[Recorded data]
--

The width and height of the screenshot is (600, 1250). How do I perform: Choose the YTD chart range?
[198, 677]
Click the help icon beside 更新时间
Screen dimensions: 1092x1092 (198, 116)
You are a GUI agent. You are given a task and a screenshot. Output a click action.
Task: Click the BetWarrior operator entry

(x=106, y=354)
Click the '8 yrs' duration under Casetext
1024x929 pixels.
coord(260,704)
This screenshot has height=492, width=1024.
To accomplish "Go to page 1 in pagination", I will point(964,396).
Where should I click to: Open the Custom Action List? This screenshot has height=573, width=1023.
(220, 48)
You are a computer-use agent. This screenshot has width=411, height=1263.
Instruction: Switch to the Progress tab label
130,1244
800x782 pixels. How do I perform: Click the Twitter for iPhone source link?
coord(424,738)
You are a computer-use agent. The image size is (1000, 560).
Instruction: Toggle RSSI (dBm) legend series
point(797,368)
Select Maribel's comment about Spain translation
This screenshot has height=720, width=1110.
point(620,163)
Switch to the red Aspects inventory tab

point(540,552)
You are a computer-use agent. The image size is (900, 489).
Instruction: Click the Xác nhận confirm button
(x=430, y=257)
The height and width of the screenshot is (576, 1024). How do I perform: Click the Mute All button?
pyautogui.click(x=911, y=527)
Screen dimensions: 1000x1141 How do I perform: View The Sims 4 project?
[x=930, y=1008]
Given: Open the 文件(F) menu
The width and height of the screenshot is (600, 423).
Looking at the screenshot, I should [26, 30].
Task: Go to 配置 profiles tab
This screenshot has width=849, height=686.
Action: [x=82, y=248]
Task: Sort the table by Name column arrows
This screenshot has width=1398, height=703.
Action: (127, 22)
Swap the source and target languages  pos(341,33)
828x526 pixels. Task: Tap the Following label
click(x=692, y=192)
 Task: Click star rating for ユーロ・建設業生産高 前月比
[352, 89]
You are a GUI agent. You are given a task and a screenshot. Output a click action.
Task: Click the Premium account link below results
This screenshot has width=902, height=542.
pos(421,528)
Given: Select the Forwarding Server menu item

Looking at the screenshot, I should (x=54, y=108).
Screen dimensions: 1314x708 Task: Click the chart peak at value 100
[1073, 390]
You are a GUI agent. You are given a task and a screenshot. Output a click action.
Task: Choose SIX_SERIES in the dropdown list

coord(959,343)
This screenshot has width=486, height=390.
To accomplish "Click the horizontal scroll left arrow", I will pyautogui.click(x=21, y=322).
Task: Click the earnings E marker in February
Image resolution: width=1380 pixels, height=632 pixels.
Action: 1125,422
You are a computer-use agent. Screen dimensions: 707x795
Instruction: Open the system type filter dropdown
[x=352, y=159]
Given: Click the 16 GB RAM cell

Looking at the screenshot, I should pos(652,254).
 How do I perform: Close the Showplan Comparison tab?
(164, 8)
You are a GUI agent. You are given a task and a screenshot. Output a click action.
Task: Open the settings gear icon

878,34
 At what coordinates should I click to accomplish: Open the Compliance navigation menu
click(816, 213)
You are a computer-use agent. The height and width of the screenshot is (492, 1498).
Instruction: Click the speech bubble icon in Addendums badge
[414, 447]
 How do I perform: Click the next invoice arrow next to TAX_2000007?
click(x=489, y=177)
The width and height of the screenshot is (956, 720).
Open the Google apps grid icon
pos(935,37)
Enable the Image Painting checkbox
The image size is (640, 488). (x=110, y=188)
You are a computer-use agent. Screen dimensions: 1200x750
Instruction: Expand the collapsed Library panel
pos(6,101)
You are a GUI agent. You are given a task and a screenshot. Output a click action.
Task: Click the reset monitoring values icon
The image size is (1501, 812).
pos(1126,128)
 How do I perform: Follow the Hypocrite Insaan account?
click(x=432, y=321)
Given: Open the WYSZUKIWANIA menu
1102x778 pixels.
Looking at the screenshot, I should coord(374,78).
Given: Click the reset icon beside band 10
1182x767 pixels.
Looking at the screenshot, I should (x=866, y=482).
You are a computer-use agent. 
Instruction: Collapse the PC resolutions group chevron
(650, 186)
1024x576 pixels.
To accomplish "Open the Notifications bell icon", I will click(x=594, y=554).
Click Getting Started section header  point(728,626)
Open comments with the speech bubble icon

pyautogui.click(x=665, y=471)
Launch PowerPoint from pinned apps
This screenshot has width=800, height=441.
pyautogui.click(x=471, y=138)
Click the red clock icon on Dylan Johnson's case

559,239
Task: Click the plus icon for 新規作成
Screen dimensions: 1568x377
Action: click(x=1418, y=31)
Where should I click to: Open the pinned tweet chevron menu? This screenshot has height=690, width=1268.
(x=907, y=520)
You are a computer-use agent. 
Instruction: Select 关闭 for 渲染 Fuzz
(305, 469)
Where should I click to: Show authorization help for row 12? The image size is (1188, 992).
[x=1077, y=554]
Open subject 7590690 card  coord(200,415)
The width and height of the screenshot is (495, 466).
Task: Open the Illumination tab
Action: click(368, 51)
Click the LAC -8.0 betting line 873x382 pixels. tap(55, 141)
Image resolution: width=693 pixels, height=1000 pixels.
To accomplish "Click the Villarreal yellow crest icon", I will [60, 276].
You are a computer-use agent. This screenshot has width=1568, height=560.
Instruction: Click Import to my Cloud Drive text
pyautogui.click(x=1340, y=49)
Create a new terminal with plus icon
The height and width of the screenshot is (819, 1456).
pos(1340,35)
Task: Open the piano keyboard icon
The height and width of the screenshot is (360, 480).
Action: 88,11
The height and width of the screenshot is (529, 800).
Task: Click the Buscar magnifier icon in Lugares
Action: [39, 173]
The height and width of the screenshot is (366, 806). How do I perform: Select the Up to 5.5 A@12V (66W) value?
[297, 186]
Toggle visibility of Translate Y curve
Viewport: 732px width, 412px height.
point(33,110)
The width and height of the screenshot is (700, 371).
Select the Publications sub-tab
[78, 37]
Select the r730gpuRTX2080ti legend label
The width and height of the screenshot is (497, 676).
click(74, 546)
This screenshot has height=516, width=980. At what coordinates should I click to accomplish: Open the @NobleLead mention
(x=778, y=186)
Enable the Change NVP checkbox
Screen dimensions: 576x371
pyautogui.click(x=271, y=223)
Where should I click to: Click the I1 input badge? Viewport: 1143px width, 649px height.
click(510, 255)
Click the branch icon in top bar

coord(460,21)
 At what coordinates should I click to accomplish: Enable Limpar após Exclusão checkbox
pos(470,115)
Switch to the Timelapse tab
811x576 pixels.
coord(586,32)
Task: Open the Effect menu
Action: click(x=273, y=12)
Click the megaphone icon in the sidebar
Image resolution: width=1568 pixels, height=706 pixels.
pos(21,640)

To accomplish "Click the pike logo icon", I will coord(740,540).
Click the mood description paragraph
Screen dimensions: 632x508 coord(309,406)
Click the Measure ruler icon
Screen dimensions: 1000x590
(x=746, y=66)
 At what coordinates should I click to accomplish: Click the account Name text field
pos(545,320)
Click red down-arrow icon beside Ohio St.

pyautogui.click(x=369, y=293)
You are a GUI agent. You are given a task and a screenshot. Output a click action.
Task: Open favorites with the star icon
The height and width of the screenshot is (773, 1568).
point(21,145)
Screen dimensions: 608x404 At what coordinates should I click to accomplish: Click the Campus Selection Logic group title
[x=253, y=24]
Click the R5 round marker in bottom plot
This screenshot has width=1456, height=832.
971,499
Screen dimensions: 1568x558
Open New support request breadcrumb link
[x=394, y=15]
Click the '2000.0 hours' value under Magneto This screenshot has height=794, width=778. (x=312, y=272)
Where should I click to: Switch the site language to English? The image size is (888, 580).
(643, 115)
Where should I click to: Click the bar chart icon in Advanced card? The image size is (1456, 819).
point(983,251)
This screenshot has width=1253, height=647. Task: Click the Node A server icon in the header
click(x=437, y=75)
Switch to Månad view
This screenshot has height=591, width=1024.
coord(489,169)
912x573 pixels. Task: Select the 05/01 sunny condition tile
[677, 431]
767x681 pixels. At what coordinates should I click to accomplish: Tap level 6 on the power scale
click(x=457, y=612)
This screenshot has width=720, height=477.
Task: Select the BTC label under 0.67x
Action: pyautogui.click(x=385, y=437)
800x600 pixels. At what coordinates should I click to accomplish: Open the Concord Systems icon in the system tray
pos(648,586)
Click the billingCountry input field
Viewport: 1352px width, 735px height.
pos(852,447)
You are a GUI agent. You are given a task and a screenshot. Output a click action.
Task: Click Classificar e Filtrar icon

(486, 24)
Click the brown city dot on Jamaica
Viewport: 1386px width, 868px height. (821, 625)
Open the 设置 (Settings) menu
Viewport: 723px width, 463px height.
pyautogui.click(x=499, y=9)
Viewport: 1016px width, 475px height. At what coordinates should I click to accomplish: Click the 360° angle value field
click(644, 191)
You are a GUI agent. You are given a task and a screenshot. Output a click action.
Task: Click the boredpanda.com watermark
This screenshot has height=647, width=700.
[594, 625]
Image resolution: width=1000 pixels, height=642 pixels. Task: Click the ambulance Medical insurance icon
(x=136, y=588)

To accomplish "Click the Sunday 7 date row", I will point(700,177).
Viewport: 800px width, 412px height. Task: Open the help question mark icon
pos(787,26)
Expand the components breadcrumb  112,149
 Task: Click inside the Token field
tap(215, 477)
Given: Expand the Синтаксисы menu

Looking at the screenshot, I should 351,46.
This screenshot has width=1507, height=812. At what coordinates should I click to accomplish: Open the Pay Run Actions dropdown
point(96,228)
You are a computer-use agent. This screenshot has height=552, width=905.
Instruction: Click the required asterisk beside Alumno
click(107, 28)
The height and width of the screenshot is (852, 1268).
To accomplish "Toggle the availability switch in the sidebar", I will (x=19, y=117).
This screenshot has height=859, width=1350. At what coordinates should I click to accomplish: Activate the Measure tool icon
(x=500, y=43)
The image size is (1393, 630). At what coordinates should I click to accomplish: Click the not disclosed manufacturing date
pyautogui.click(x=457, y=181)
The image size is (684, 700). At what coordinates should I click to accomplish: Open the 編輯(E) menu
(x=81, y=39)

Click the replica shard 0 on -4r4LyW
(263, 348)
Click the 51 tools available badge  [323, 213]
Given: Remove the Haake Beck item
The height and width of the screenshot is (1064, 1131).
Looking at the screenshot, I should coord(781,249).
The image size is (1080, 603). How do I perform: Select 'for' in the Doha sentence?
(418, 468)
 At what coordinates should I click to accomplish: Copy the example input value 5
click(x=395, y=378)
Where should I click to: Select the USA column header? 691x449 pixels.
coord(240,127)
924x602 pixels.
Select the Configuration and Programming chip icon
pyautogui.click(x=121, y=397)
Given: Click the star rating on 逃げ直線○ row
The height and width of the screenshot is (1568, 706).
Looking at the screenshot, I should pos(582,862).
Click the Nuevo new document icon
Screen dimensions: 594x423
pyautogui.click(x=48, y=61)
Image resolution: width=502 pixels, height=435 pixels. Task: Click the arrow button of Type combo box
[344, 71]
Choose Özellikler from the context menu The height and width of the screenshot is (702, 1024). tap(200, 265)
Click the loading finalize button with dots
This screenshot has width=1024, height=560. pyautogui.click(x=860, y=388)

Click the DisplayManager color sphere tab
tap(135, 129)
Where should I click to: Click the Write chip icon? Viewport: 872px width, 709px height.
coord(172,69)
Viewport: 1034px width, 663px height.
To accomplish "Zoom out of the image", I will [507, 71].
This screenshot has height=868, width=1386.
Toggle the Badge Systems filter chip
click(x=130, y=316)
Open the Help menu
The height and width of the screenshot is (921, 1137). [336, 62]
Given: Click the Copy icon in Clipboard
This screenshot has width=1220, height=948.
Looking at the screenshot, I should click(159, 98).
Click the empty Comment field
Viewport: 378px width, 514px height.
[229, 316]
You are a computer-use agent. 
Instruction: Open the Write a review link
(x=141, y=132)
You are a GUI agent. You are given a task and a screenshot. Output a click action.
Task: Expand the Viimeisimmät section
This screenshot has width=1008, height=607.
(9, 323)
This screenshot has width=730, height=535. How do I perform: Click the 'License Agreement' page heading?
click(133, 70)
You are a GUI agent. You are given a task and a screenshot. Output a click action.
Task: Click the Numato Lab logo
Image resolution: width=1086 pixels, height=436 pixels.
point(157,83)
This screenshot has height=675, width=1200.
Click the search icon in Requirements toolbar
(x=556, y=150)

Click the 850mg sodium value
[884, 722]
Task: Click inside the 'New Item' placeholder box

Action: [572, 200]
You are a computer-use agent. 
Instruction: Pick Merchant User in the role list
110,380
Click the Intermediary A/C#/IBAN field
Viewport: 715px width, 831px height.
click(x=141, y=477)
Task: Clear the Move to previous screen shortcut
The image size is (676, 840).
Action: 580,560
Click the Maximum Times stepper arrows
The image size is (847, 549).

--

→ **Required action**: Determine, please, how many lines hold "section" in the records, and give that number by itself.

→ **Solution for this exercise**: 2